RECORD SET:
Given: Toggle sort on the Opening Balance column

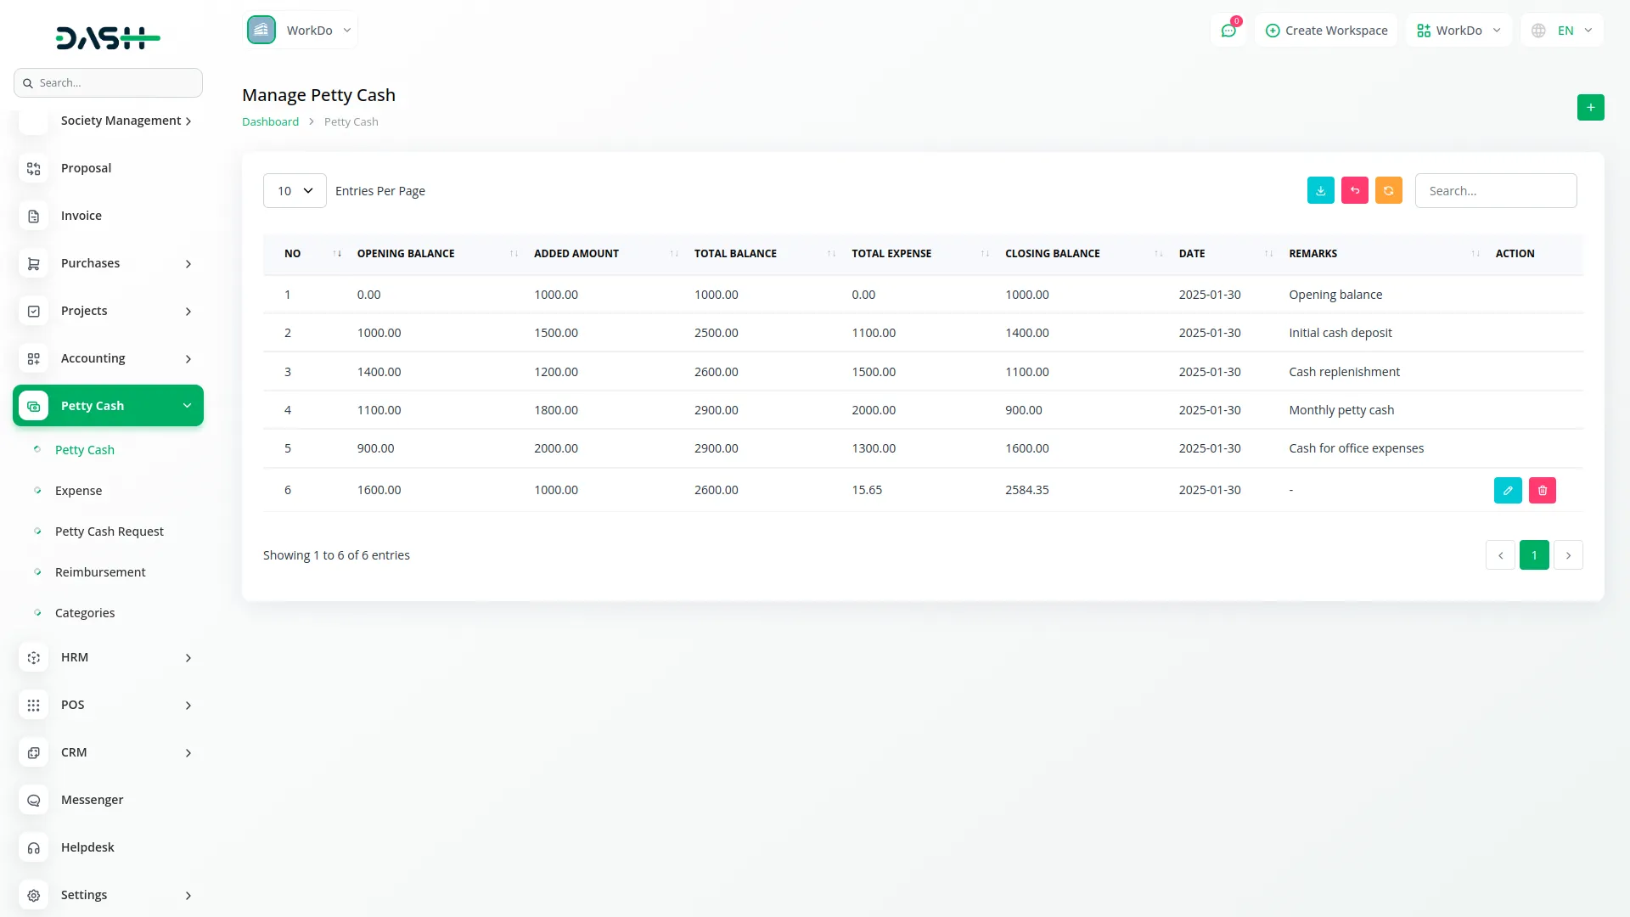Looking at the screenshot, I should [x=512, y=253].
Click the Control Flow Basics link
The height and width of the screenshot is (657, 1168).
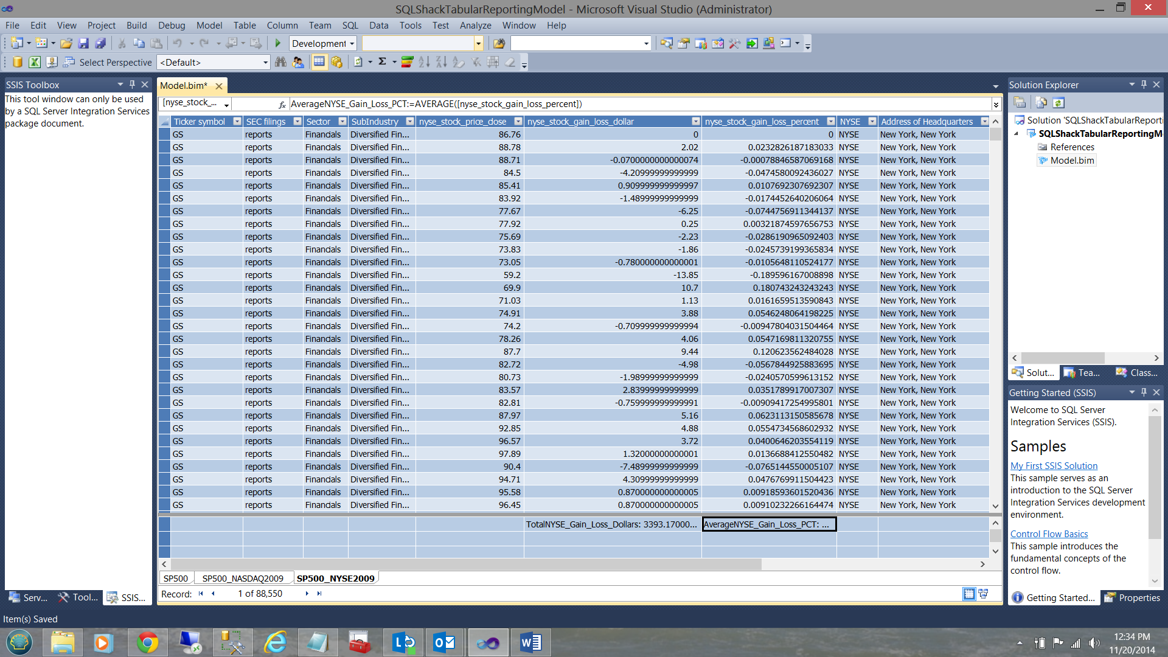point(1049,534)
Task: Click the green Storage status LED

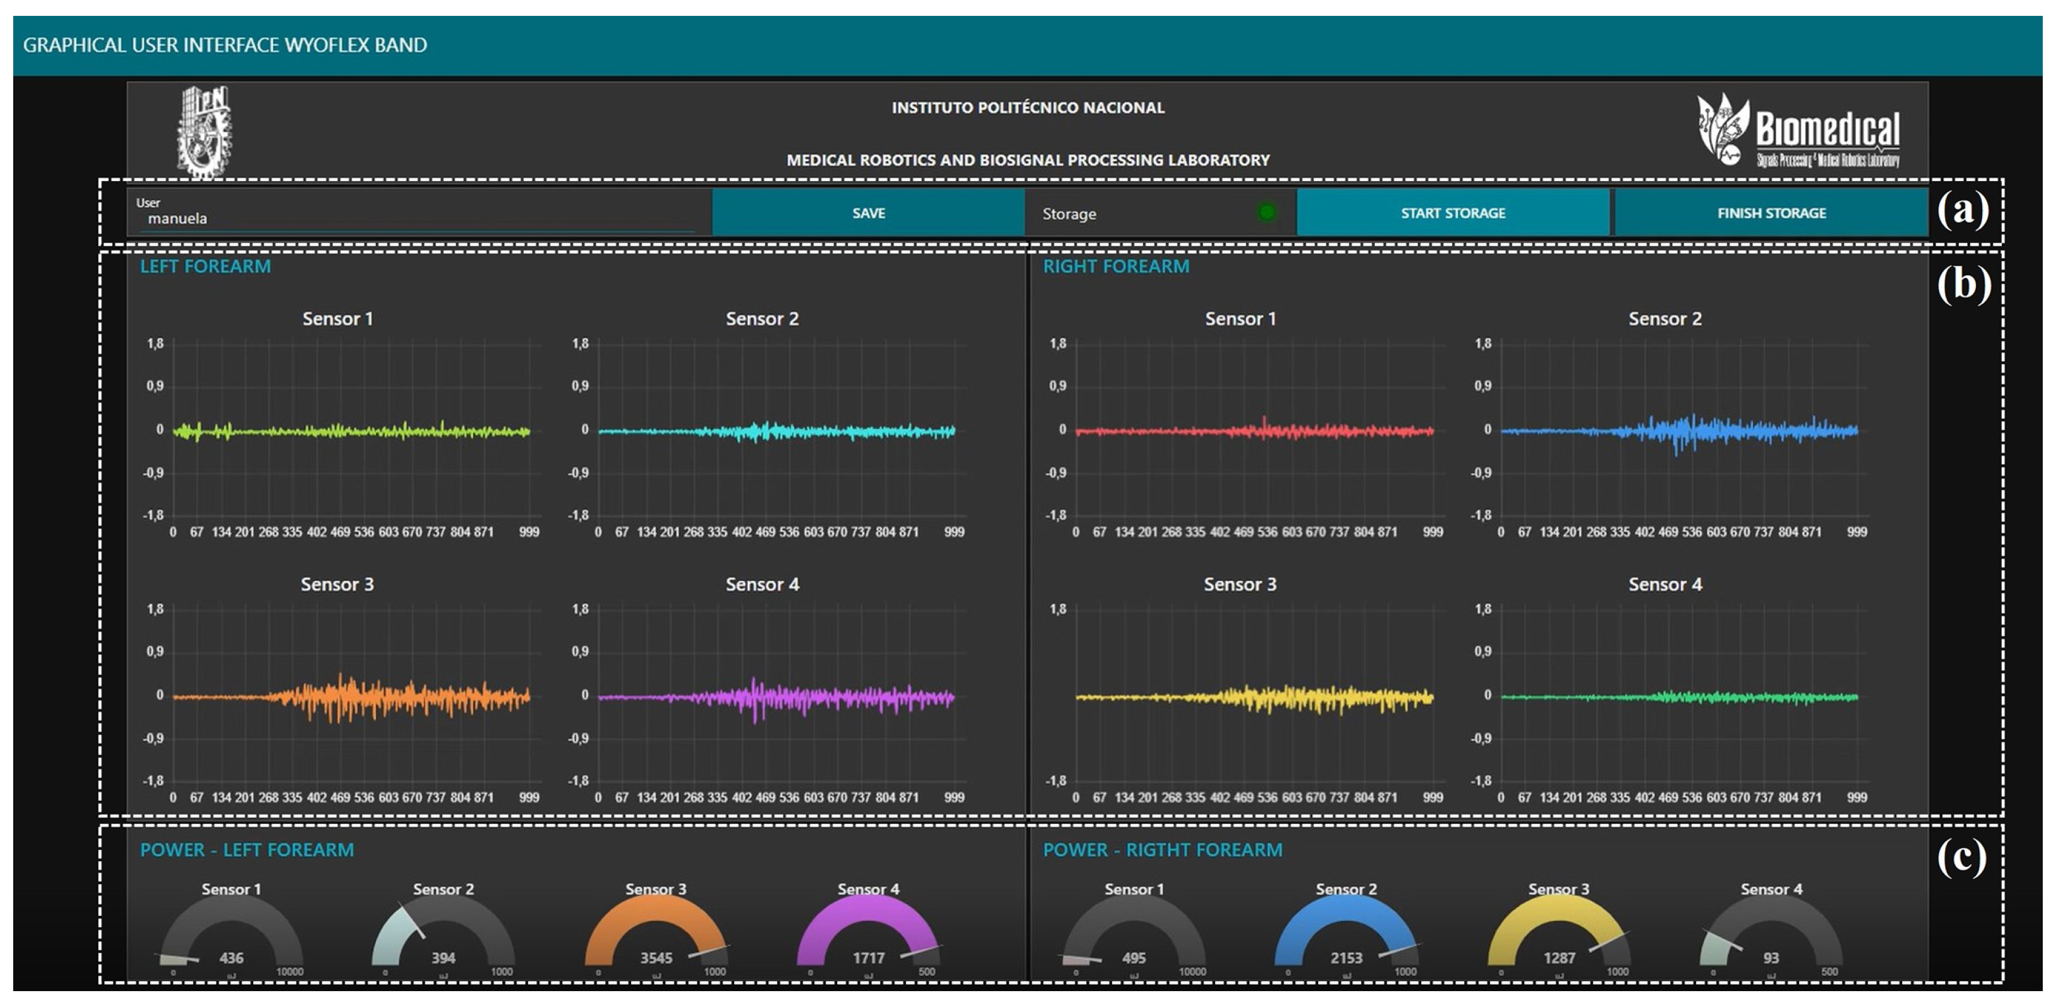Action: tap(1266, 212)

PROMPT: Line by line, write out the material exactly, leaving the images out.

EXERCISE SOLUTION:
Given: Toggle sort on the Opening Balance column

Looking at the screenshot, I should [x=512, y=253].
Click the Control Flow Basics link
The height and width of the screenshot is (657, 1168).
point(1049,534)
Task: Click the green Storage status LED

Action: tap(1266, 212)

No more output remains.